Copy out all of the entries below word for word, keeping every line unchanged.
=== Data rows ===
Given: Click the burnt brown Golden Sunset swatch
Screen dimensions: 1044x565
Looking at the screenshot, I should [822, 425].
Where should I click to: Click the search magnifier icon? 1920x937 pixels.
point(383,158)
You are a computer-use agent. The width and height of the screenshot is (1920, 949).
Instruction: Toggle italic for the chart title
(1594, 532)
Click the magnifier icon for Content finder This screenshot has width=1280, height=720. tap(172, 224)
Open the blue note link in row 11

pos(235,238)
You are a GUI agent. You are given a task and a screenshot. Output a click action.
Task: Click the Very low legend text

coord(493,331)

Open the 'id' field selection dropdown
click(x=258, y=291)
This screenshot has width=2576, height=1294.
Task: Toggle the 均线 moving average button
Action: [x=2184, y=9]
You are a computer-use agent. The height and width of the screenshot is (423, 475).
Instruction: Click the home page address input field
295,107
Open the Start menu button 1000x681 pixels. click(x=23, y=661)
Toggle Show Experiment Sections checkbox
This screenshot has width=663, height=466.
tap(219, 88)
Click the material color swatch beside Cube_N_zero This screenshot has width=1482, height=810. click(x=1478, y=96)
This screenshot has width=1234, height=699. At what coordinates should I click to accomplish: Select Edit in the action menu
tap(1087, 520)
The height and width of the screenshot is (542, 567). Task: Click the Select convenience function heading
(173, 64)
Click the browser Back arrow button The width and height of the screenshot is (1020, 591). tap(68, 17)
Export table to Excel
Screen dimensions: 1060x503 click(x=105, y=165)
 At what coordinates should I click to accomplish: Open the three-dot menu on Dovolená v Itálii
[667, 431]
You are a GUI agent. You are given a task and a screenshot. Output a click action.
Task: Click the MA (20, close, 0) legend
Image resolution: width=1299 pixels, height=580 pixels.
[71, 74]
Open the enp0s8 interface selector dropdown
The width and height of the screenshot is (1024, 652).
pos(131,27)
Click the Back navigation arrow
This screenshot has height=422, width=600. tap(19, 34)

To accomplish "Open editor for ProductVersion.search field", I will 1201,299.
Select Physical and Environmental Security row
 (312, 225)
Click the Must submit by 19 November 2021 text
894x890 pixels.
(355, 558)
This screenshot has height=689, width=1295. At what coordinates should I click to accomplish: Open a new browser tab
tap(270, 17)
===
* Exercise result
Given: Click the burnt brown Golden Sunset swatch
Screen dimensions: 1044x565
Looking at the screenshot, I should [822, 425].
Where should I click to: Click the search magnifier icon? 1920x937 pixels.
point(383,158)
You are a computer-use agent. The width and height of the screenshot is (1920, 949).
Instruction: Toggle italic for the chart title
(1594, 532)
Click the magnifier icon for Content finder This screenshot has width=1280, height=720. tap(172, 224)
Open the blue note link in row 11

pos(235,238)
You are a GUI agent. You are given a task and a screenshot. Output a click action.
Task: Click the Very low legend text

coord(493,331)

Open the 'id' field selection dropdown
click(x=258, y=291)
This screenshot has width=2576, height=1294.
Task: Toggle the 均线 moving average button
Action: [x=2184, y=9]
You are a computer-use agent. The height and width of the screenshot is (423, 475).
Instruction: Click the home page address input field
295,107
Open the Start menu button 1000x681 pixels. click(x=23, y=661)
Toggle Show Experiment Sections checkbox
This screenshot has width=663, height=466.
tap(219, 88)
Click the material color swatch beside Cube_N_zero This screenshot has width=1482, height=810. click(x=1478, y=96)
This screenshot has width=1234, height=699. At what coordinates should I click to accomplish: Select Edit in the action menu
tap(1087, 520)
The height and width of the screenshot is (542, 567). Task: Click the Select convenience function heading
(173, 64)
Click the browser Back arrow button The width and height of the screenshot is (1020, 591). tap(68, 17)
Export table to Excel
Screen dimensions: 1060x503 click(x=105, y=165)
 At what coordinates should I click to accomplish: Open the three-dot menu on Dovolená v Itálii
[667, 431]
You are a GUI agent. You are given a task and a screenshot. Output a click action.
Task: Click the MA (20, close, 0) legend
Image resolution: width=1299 pixels, height=580 pixels.
[71, 74]
Open the enp0s8 interface selector dropdown
The width and height of the screenshot is (1024, 652).
pos(131,27)
Click the Back navigation arrow
This screenshot has height=422, width=600. tap(19, 34)

To accomplish "Open editor for ProductVersion.search field", I will 1201,299.
Select Physical and Environmental Security row
 (312, 225)
Click the Must submit by 19 November 2021 text
894x890 pixels.
(355, 558)
This screenshot has height=689, width=1295. At what coordinates should I click to accomplish: Open a new browser tab
tap(270, 17)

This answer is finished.